TEXT:
* * * *

Court of Appeals of Alabama
Apr 22, 1924
99 So. 922 (Ala. Crim. App. 1924)

Opinion

6 Div. 440.

April 22, 1924.

Appeal from Circuit Court, Jefferson County; H.P. Heflin, Judge.

Lawson Jones was convicted of petit larceny, and appeals. Affirmed.

F.D. McArthur, of Birmingham, for appellant.

There was no proper identification of the articles alleged to have been stolen. Crane v. State, 111 Ala. 45, 20 So. 590; Buchanan v. State, 109 Ala. 7, 19 So. 410. Proof of a criminal charge involves proof that the act was done and that it was done by the person charged. Sanders v. State, 167 Ala. 88, 52 So. 417, 28 L.R.A. (N.S.) 536.

Harwell G. Davis, Atty. Gen., and O.B. Cornelius, Asst. Atty. Gen., for the State.

The description of the stolen property was sufficient. Sharp v. State, 61 Neb. 187, 85 N.W. 38; State v. Spencer, 2 Pennewill (Del.) 225, 45 A. 399; Grant v. State, 55 Ala. 201. Recent possession of stolen goods and failure to explain raises a presumption of guilt, 1 Mayfield's Dig. 582; Thomas v. State, 15 Ala. App. 163, 72 So. 688; Leverett v. State. 18 Ala. App. 578, 93 So. 347; Jenks v. State, ante, p. 90, 95 So. 266.


The indictment preferred by a grand jury of Jefferson county against this appellant contained two counts. The first count charged petit larceny in that he feloniously took and carried away one set of truck tools, of the value of $15, the personal property of the Alabama Great Southern Railway Company, a corporation, etc. The second count charged that the defendant did buy, receive, conceal, etc., the same described property. He was tried by the court without a jury, and was by the court adjudged guilty as charged in the first count of the indictment.

* * * *

SET EXERCISE 1: List every case the Court of Appeals opinion cites in the argument for the State.

LISTING:
* * * *

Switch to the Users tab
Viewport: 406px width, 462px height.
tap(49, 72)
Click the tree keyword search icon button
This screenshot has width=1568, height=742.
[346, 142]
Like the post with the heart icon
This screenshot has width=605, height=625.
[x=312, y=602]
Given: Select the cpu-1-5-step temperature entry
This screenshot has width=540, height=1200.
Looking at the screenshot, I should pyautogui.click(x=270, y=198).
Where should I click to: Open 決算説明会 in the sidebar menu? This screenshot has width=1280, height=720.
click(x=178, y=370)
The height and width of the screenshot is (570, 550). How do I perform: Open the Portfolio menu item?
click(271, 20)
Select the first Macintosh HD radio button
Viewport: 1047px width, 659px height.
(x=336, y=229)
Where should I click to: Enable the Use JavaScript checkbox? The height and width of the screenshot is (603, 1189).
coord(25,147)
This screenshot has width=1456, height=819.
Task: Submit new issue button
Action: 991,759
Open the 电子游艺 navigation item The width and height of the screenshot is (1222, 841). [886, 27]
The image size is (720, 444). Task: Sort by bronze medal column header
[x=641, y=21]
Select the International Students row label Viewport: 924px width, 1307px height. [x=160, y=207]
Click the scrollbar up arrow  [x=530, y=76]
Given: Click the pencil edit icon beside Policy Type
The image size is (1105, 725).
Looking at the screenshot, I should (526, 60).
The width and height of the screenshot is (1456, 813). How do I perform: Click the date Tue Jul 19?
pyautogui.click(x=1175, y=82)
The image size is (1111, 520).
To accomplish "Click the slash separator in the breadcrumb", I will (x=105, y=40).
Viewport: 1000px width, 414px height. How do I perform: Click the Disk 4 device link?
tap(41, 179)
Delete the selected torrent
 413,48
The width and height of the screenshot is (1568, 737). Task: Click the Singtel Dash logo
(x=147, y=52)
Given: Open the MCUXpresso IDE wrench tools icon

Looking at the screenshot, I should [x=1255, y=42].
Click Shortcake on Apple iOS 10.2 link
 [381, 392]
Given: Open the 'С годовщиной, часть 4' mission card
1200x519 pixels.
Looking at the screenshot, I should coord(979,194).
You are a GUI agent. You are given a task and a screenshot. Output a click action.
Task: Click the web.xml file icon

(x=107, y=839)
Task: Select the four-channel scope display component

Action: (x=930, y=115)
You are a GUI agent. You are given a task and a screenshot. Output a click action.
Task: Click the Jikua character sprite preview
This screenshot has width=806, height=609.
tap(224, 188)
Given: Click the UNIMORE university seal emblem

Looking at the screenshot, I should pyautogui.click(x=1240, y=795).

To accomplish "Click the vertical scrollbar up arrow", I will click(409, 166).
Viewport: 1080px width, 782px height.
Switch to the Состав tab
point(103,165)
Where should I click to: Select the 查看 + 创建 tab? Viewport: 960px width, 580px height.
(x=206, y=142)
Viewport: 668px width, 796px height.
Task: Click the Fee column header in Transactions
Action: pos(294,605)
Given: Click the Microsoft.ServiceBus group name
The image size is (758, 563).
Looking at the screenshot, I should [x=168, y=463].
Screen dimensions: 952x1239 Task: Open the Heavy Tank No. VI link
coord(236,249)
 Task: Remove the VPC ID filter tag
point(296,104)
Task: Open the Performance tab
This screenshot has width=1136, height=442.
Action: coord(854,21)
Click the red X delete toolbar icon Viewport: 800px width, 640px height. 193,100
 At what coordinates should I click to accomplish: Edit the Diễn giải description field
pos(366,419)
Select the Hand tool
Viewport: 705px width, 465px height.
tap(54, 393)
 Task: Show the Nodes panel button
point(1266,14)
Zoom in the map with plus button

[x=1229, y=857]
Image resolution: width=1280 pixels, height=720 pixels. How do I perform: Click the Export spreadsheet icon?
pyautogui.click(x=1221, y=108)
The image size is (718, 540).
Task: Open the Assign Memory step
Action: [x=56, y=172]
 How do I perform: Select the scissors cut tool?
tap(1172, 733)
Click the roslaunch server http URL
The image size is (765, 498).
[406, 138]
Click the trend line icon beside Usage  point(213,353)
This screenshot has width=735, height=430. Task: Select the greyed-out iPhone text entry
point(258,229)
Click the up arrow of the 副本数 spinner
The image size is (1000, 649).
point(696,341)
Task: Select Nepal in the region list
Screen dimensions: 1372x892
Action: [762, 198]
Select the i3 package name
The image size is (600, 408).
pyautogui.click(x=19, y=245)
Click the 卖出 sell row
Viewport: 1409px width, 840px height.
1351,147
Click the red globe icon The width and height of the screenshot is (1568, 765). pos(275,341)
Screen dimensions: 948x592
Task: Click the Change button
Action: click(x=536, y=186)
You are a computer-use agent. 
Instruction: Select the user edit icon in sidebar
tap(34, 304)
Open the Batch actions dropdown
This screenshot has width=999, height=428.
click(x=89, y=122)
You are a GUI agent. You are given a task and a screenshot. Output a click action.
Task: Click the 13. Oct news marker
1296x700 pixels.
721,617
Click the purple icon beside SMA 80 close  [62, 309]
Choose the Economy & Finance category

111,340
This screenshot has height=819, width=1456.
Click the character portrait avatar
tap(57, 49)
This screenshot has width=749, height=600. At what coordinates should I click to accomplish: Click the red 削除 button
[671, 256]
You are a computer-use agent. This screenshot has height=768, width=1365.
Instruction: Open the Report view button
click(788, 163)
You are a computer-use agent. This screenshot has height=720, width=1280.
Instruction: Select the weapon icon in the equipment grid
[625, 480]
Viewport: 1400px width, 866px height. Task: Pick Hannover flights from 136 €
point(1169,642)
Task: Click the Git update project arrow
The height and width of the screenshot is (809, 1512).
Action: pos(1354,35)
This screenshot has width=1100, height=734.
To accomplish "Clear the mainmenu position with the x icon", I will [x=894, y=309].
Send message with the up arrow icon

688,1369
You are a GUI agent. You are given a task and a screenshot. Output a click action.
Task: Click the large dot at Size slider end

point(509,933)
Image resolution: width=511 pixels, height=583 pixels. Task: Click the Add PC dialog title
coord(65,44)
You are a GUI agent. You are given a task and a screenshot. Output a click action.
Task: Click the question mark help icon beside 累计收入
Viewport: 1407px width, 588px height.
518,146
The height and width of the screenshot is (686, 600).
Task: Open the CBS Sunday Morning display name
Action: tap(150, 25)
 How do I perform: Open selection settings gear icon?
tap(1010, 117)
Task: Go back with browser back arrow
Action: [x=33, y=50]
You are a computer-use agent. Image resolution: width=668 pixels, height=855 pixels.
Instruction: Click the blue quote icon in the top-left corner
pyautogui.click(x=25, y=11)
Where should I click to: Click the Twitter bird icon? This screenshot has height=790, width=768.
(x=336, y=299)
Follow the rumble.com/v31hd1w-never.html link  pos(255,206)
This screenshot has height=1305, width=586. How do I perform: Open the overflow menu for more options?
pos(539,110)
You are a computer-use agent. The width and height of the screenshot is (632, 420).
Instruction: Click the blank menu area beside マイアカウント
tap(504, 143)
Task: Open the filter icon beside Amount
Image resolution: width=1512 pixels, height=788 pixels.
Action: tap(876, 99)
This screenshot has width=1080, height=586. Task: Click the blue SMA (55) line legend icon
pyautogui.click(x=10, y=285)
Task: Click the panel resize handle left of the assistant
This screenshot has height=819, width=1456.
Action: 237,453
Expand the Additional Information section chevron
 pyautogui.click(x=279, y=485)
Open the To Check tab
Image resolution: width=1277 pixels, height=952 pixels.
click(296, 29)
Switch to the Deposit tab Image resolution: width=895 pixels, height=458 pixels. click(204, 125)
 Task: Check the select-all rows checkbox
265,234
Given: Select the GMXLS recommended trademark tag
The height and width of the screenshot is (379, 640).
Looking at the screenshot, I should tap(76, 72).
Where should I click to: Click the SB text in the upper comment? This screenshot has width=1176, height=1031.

* * * *

SET EXERCISE 2: Express the part of the rows that opens with the line containing "Task: Click the panel" and closes with the last row as a numbered list, leaving out any blank lines.

FULL ANSWER 1:
1. Sharp v. State
2. State v. Spencer
3. Grant v. State
4. Thomas v. State
5. Leverett v. State
6. Jenks v. State

FULL ANSWER 2:
1. Task: Click the panel resize handle left of the assistant
2. This screenshot has height=819, width=1456.
3. Action: 237,453
4. Expand the Additional Information section chevron
5.  pyautogui.click(x=279, y=485)
6. Open the To Check tab
7. Image resolution: width=1277 pixels, height=952 pixels.
8. click(296, 29)
9. Switch to the Deposit tab Image resolution: width=895 pixels, height=458 pixels. click(204, 125)
10.  Task: Check the select-all rows checkbox
11. 265,234
12. Given: Select the GMXLS recommended trademark tag
13. The height and width of the screenshot is (379, 640).
14. Looking at the screenshot, I should tap(76, 72).
15. Where should I click to: Click the SB text in the upper comment? This screenshot has width=1176, height=1031.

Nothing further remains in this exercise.